Both the employer and the employee may withdraw from this competition clause, but only for reasons prescribed by law or those agreed by the parties. The employee may generally withdraw from the competition clause at any time, while the employer may withdraw from competition clause only during the existence of employment relationship, under Sec. 310 para. 4 of the Labour Code, i.e. not after it terminated.
In addition, employer’s withdrawal from the competition clause during employment for any reason or without is considered ineffective. A withdrawal in labour relations is a unilateral act which cancels prior legal act and the reason for withdrawal must be defined. The reason for withdrawal is its essential part; without indicating a reason, such unilateral withdrawal will not be considered perfect and may very well fail in bringing the contemplated legal effect if contested. This also applies, in our case, in cases where the competition clause contains a provision stating that the parties (specifically the employer) has the right to terminate without giving a reason. However, similar provisions in favour of employee would most probably be judged acceptable given the standard of protection awarded to employees.
Therefore, should an employer choose to withdraw from his obligation to pay his employee, for a certain defined period of time, an agreed cash settlement and should such withdrawal be made close to the end of employment, and even worse so, without giving any justifiable reason, such act would be considered void by courts as it violates, as per recent Constitutional Court ruling, the principle of legal certainty on the part of the employee (especially the extent of legal protection granted to employees under Sec. 1a para. 1 letter a) CLC); such act would be judged contrary to good morals and one that would in effect disadvantage employee’s position vis-à-vis the employer and potential employers. Thus, if an employer fails to specify the reason for withdrawal from competition clause, the clause is not considered to have been properly terminated and the obligations resulting therefrom survive.

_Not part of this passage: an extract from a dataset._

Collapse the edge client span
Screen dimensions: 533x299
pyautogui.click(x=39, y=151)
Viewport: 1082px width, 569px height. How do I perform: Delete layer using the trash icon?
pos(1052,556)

The Constitutional Court confirmed in its ruling the previous interpretation of Sec. 310 para. 4 CLC by the Supreme Court, and the principle of priority accorded to the protection of employees against the autonomy of the will of contractual parties. Employers would therefore be advised, if they feel the need to abandon the earlier non-competition agreement, to withdraw from the clause no later than when serving (or receiving) termination notices or agreeing on termination with their employees voluntarily, and to simultaneously provide sufficient justification, which would stand up if subsequently contested in court.